[Extracted data entries]
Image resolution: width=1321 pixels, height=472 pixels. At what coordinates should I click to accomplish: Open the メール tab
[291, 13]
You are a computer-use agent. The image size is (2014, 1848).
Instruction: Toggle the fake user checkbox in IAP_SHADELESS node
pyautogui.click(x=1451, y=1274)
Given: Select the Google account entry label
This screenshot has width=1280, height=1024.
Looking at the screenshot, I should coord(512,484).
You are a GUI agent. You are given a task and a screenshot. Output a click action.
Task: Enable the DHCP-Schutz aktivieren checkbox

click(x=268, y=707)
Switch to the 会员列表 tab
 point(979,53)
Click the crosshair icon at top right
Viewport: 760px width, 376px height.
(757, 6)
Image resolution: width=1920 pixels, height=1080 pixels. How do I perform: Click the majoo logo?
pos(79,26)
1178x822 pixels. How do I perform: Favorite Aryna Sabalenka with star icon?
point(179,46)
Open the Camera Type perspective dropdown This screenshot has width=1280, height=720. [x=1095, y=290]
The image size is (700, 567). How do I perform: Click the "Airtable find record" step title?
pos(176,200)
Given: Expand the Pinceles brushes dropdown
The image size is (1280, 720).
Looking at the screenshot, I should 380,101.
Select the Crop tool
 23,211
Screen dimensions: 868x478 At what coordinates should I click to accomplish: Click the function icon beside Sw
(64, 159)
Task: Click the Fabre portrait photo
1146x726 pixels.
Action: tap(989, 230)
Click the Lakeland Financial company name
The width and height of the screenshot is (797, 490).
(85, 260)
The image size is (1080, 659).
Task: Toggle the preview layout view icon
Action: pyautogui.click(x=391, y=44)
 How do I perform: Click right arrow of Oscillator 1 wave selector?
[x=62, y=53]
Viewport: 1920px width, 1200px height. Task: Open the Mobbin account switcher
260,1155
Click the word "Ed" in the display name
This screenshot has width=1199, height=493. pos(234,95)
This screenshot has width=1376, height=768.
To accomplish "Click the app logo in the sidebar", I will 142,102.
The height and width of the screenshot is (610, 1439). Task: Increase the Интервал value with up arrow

▶ [Task prompt]: Format every line of the data above as a JSON list of strings, one string per line, omitting blank lines.

▶ [Response for this exercise]:
[
  "Image resolution: width=1321 pixels, height=472 pixels. At what coordinates should I click to accomplish: Open the メール tab",
  "[291, 13]",
  "You are a computer-use agent. The image size is (2014, 1848).",
  "Instruction: Toggle the fake user checkbox in IAP_SHADELESS node",
  "pyautogui.click(x=1451, y=1274)",
  "Given: Select the Google account entry label",
  "This screenshot has width=1280, height=1024.",
  "Looking at the screenshot, I should coord(512,484).",
  "You are a GUI agent. You are given a task and a screenshot. Output a click action.",
  "Task: Enable the DHCP-Schutz aktivieren checkbox",
  "click(x=268, y=707)",
  "Switch to the 会员列表 tab",
  " point(979,53)",
  "Click the crosshair icon at top right",
  "Viewport: 760px width, 376px height.",
  "(757, 6)",
  "Image resolution: width=1920 pixels, height=1080 pixels. How do I perform: Click the majoo logo?",
  "pos(79,26)",
  "1178x822 pixels. How do I perform: Favorite Aryna Sabalenka with star icon?",
  "point(179,46)",
  "Open the Camera Type perspective dropdown This screenshot has width=1280, height=720. [x=1095, y=290]",
  "The image size is (700, 567). How do I perform: Click the \"Airtable find record\" step title?",
  "pos(176,200)",
  "Given: Expand the Pinceles brushes dropdown",
  "The image size is (1280, 720).",
  "Looking at the screenshot, I should 380,101.",
  "Select the Crop tool",
  " 23,211",
  "Screen dimensions: 868x478 At what coordinates should I click to accomplish: Click the function icon beside Sw",
  "(64, 159)",
  "Task: Click the Fabre portrait photo",
  "1146x726 pixels.",
  "Action: tap(989, 230)",
  "Click the Lakeland Financial company name",
  "The width and height of the screenshot is (797, 490).",
  "(85, 260)",
  "The image size is (1080, 659).",
  "Task: Toggle the preview layout view icon",
  "Action: pyautogui.click(x=391, y=44)",
  " How do I perform: Click right arrow of Oscillator 1 wave selector?",
  "[x=62, y=53]",
  "Viewport: 1920px width, 1200px height. Task: Open the Mobbin account switcher",
  "260,1155",
  "Click the word \"Ed\" in the display name",
  "This screenshot has width=1199, height=493. pos(234,95)",
  "This screenshot has width=1376, height=768.",
  "To accomplish \"Click the app logo in the sidebar\", I will 142,102.",
  "The height and width of the screenshot is (610, 1439). Task: Increase the Интервал value with up arrow"
]